Tutorial - Running Federated Reinforecement Learning (FRL) with OctaiPipe#

In this tutorial I will take you through a standard Federated Learning deployment using RL with PPO algorithm. RL is different from traditional ML algorithm as RL Learns by interacting with an environment over time to learn a policy that maximizes cumulative reward through trial and error. In RL, there’s no fixed dataset — data is generated dynamically as the agent acts.

The environment Cartpole from gymnasium being chosen for this tutorial.

We will go through the following steps:

  1. Set up the environment

  2. Set up the configuration file

  3. Running FL

Step 1 - Set up the environment#

The environment, defined as a Python class, is passed to the workflow in a .py file. Below is an example of the Cartpole environment.

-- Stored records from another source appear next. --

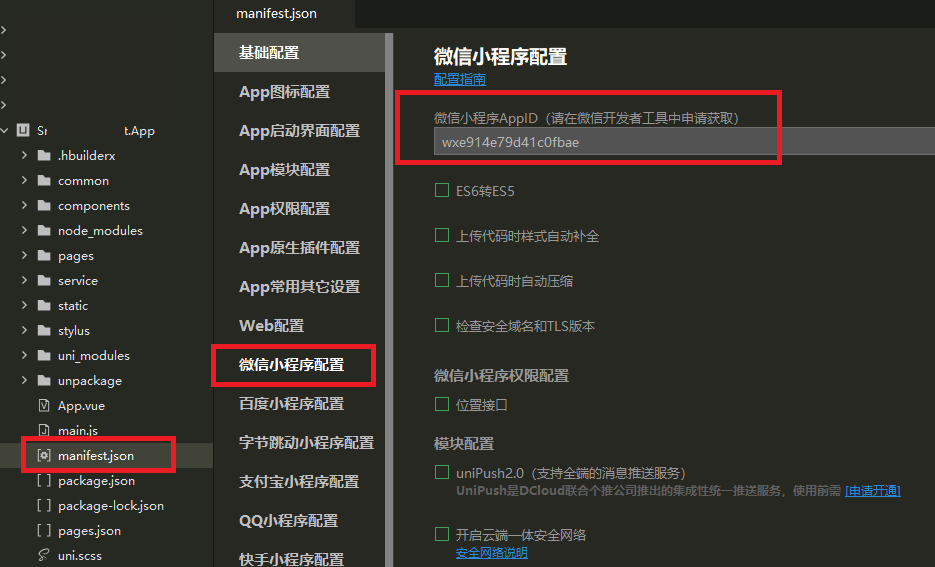Enable uniPush2.0 module checkbox
The width and height of the screenshot is (935, 567).
click(442, 472)
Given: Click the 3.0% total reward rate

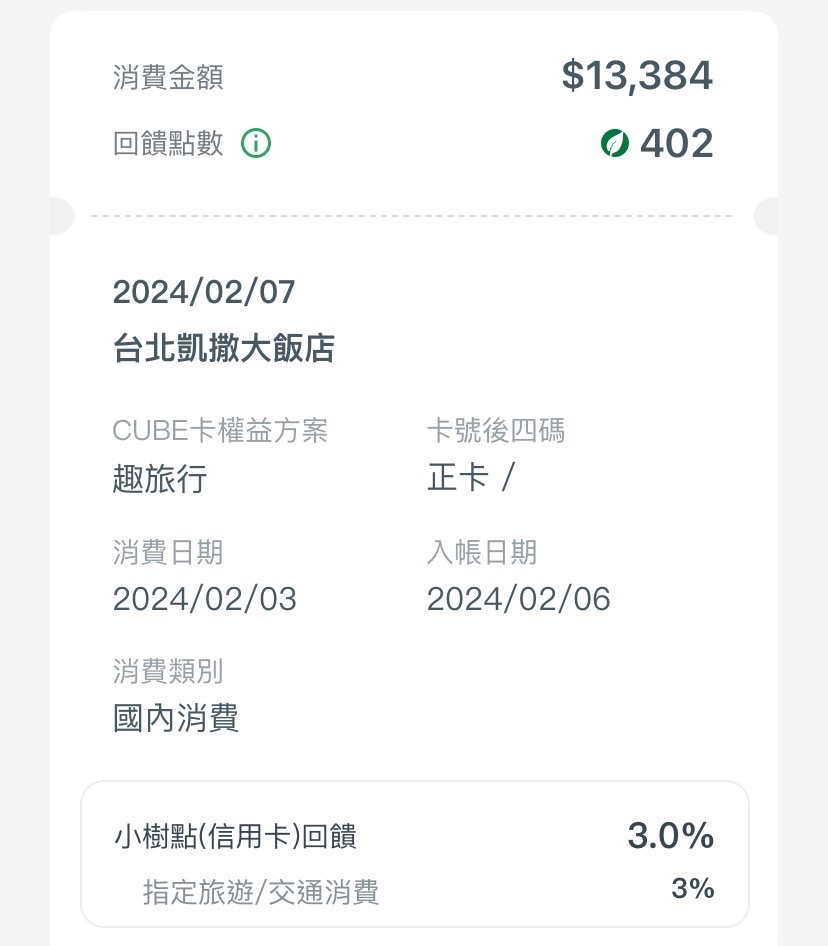Looking at the screenshot, I should coord(670,835).
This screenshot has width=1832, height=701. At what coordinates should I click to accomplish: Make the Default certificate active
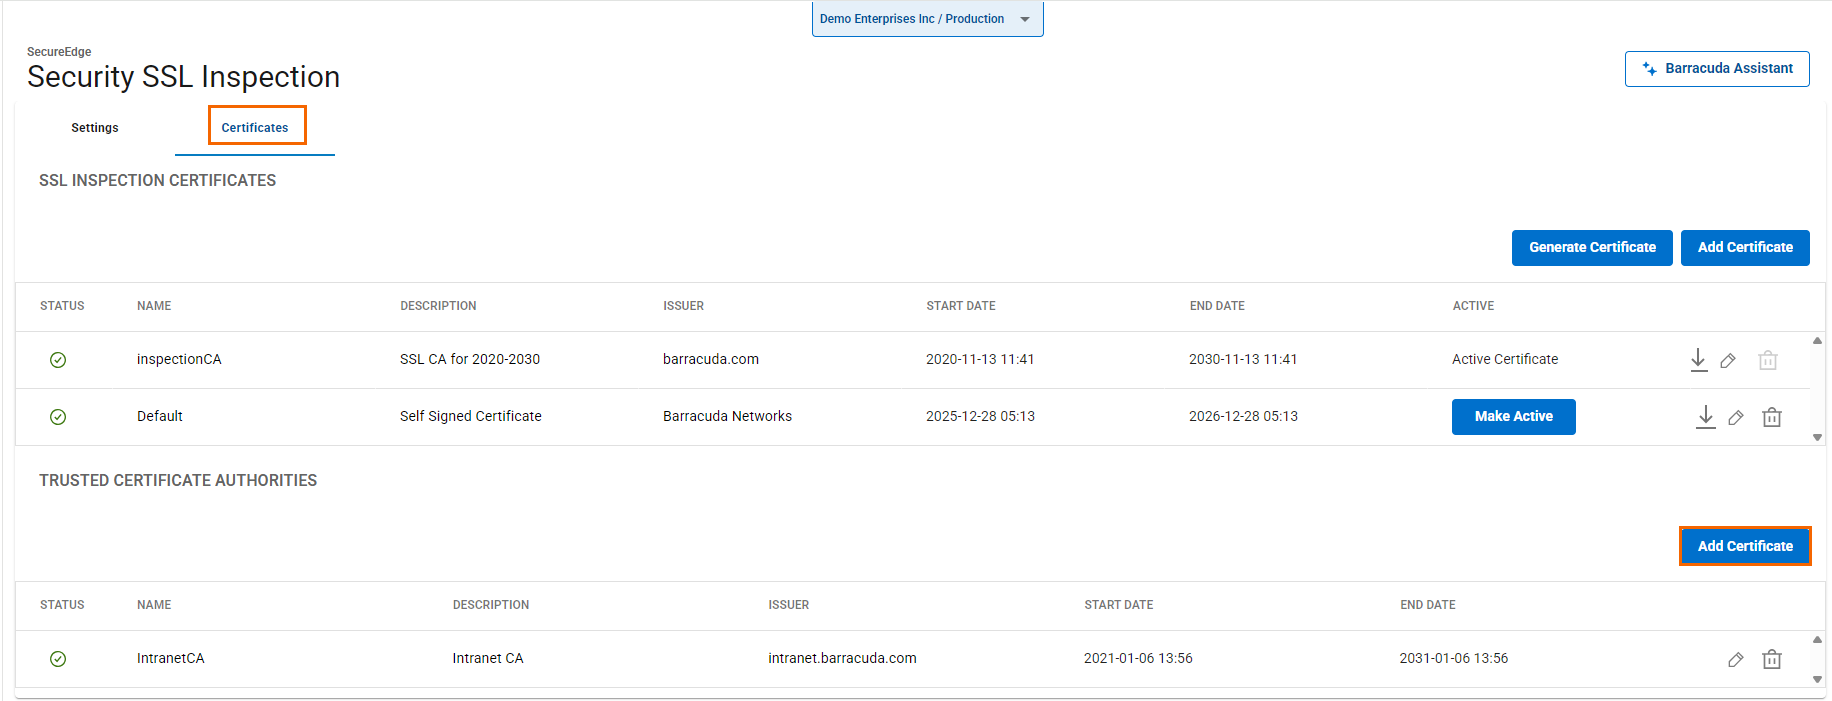[x=1513, y=417]
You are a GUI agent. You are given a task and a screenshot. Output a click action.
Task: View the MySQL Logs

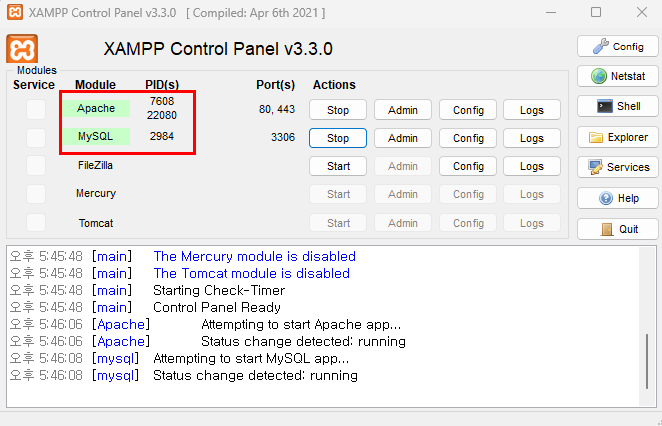click(532, 138)
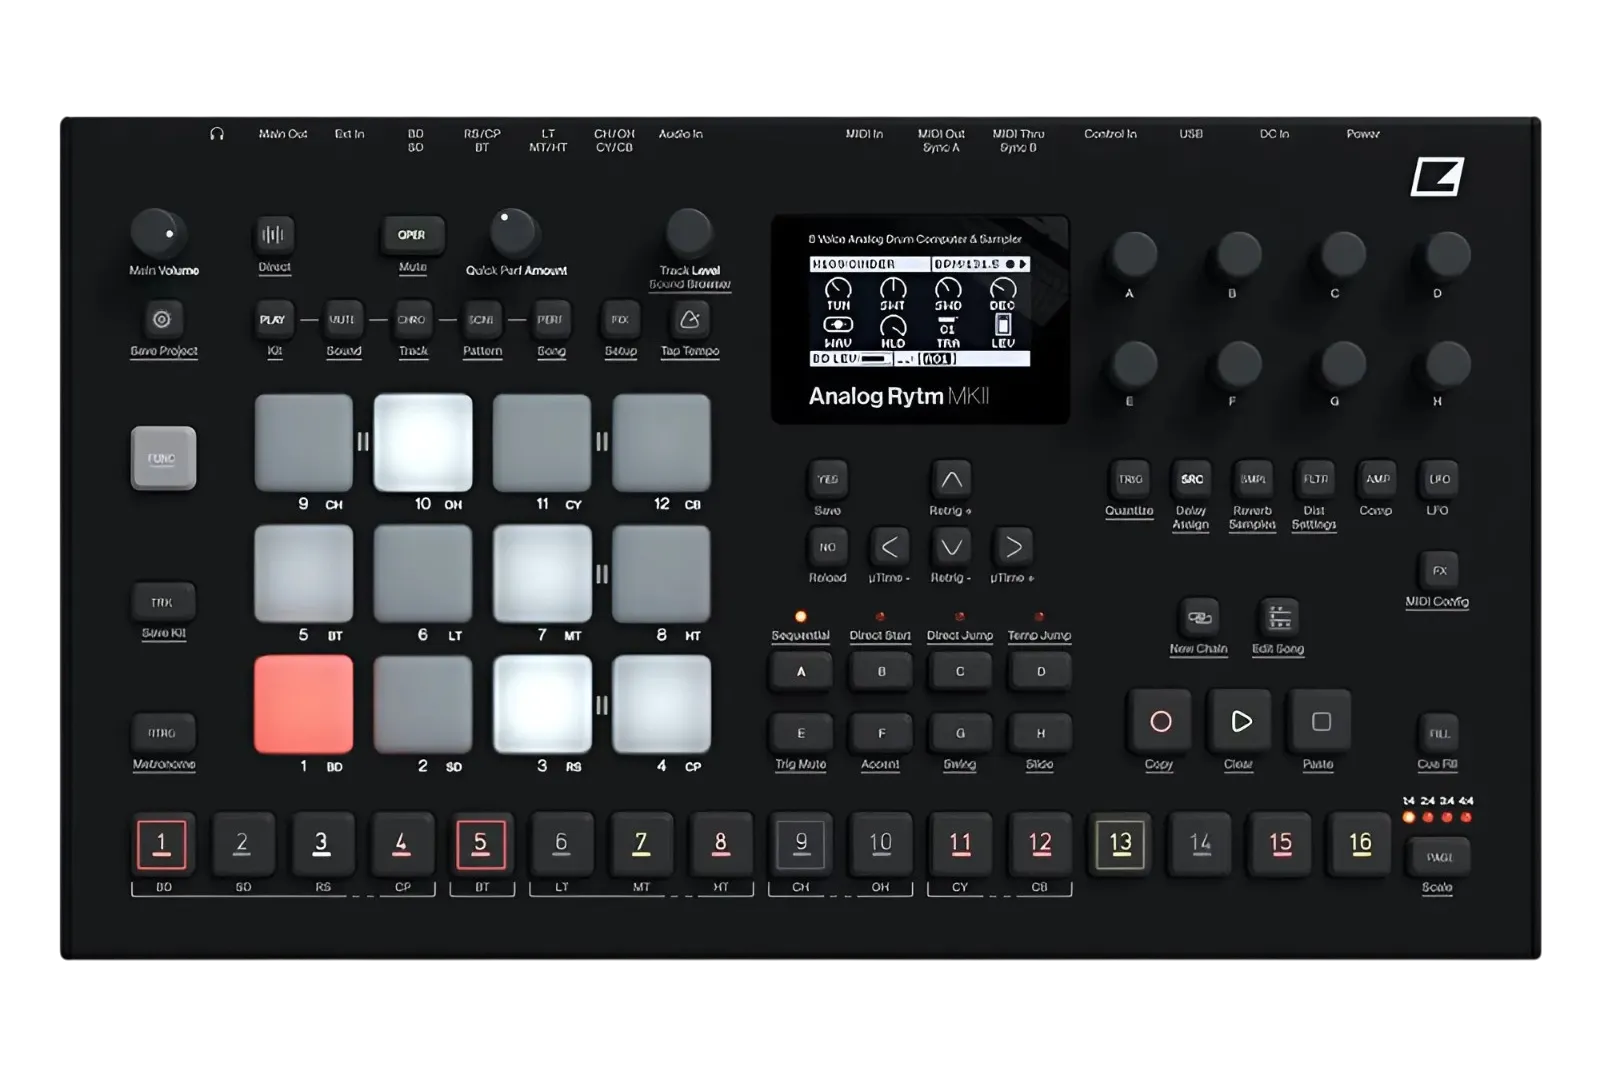The height and width of the screenshot is (1066, 1600).
Task: Click the Play transport button
Action: (1240, 721)
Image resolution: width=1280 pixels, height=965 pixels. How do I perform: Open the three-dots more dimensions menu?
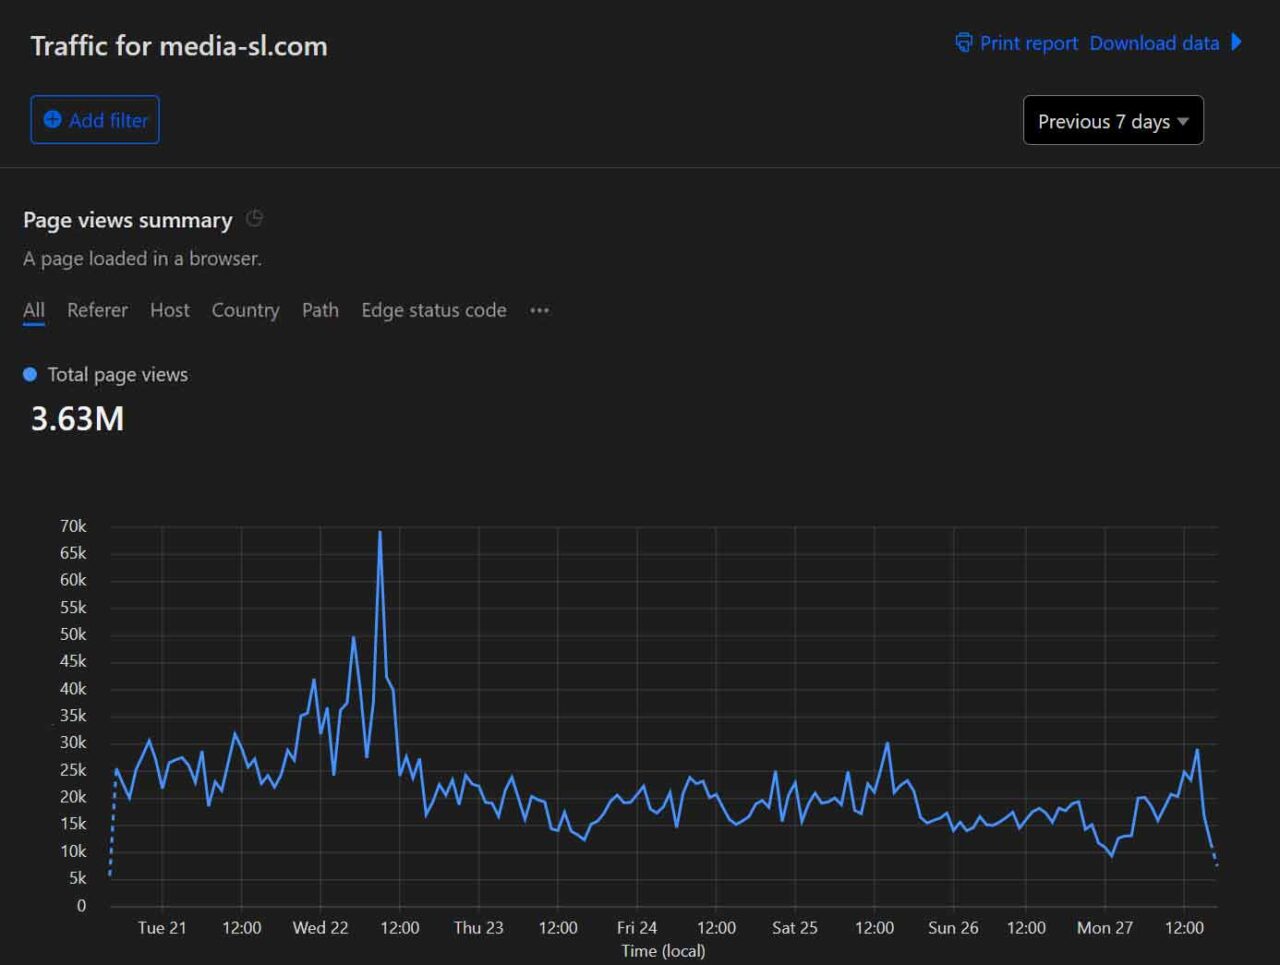tap(539, 311)
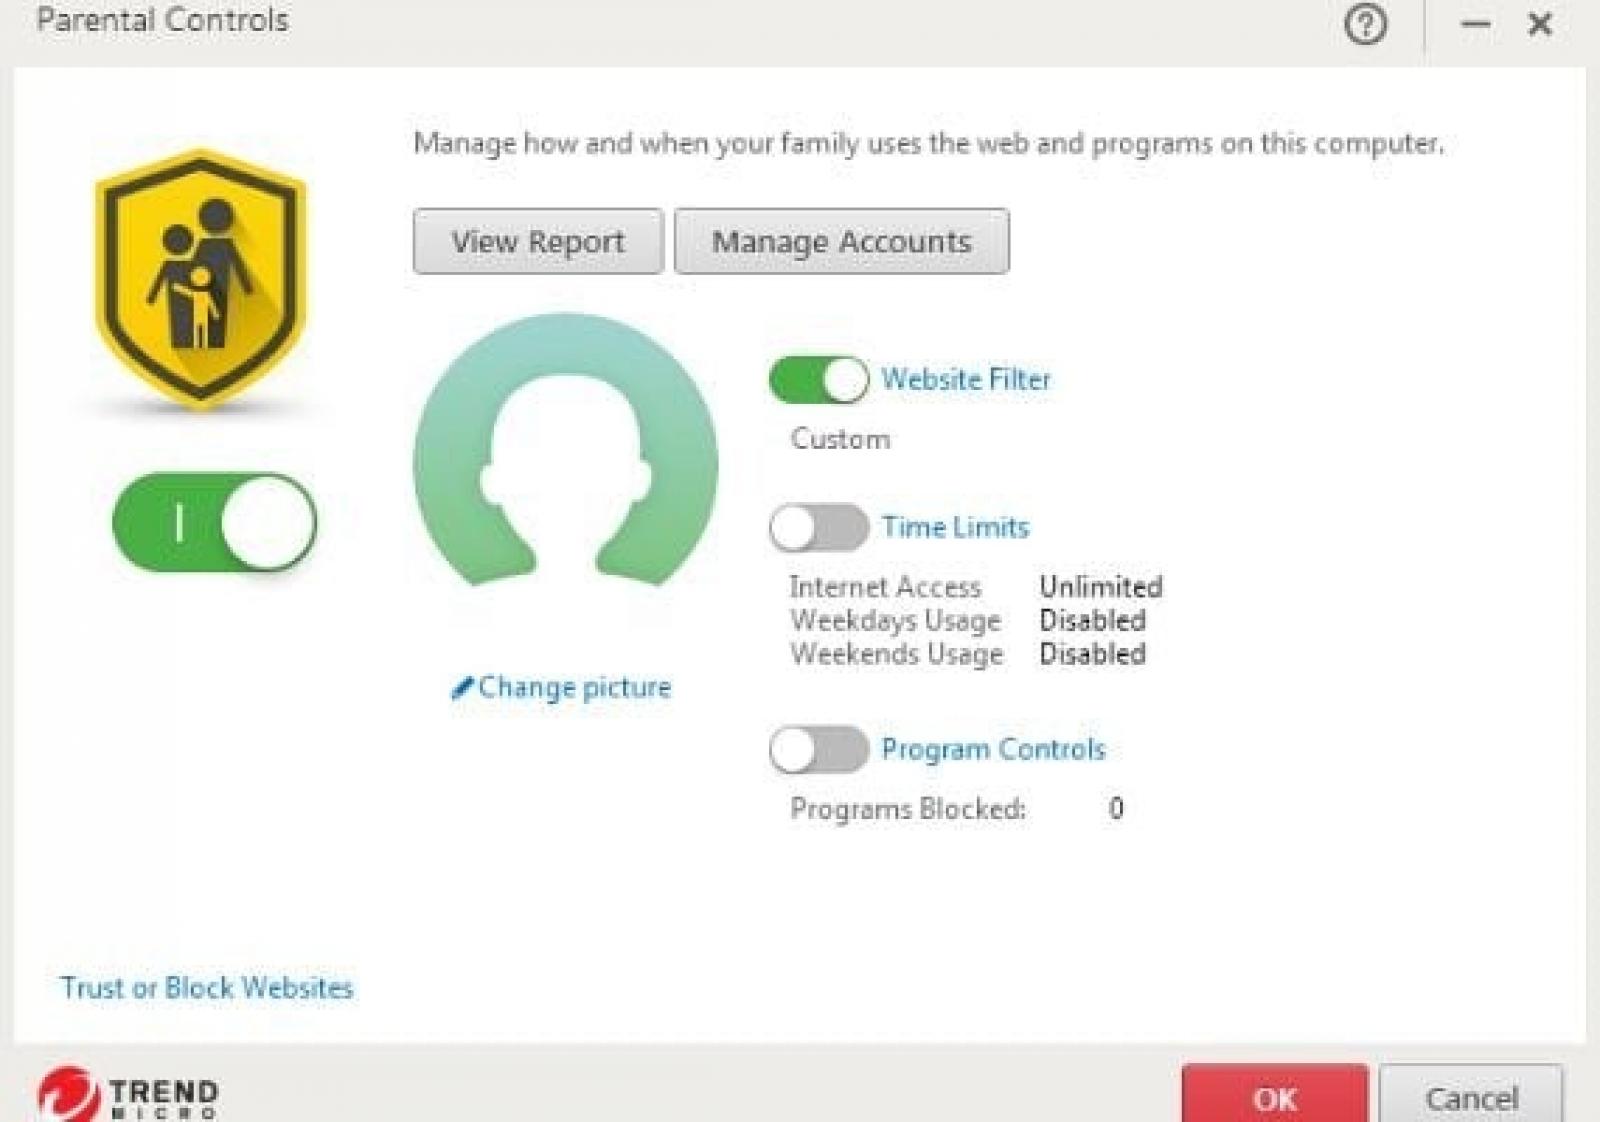Click the Custom filter level text
Screen dimensions: 1600x1122
(840, 439)
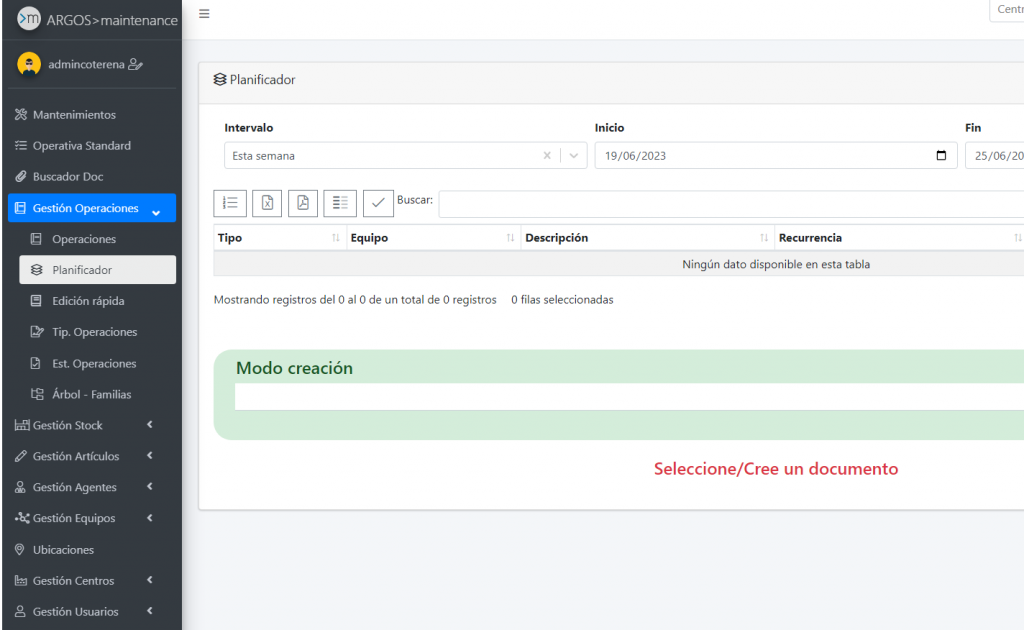Screen dimensions: 1024x630
Task: Open the Intervalo dropdown arrow
Action: tap(574, 156)
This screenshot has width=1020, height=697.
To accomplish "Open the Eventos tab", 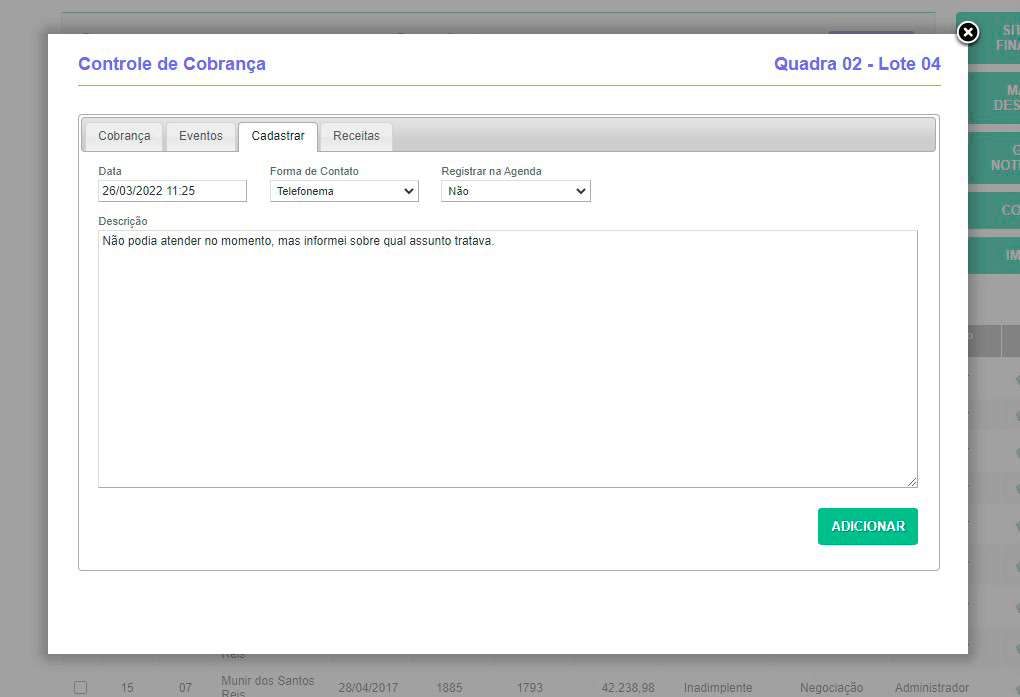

Each environment must implement the reset, step, and render methods for RL to run in a federated manner.

Note that : You can change the input parameters like ‘gravity’ and ‘masscart’ to create your own environments for RL training.

You can go through the gymnasium example to check out some of the other environments by yourself.

[8]:
import gymnasium as gym
from gymnasium import spaces
from typing import Tuple, Any

class CustomCartPole(gym.Env):
    metadata = {"render_modes": ["human", "rgb_array"], "render_fps": 50}

    def __init__(self, gravity: float = 9.8, masscart: float = 1.0):
        super().__init__()
        # Create a base CartPole environment internally
        self.inner_env = gym.make("CartPole-v1")

        # Modify the unwrapped gravity
        self.inner_env.unwrapped.gravity = gravity
        self.inner_env.unwrapped.masscart = masscart

        # Expose the same action and observation spaces as the inner env
        self.action_space: spaces.Space = self.inner_env.action_space
        self.observation_space: spaces.Space = self.inner_env.observation_space

    def reset(self, **kwargs) -> Tuple[Any, dict]:
        return self.inner_env.reset(**kwargs)

    def step(self, action: Any) -> Tuple[Any, float, bool, bool, dict]:
        return self.inner_env.step(action)

    def render(self, mode: str = "human"):
        return self.inner_env.render()

    def close(self):
        return self.inner_env.close()

Step 2 - Set up the configuration file.#

Below is an example of the configuration to set up federated learning experiment with RL. In practise, the configuration file will be saved in the configs folder of the workspace.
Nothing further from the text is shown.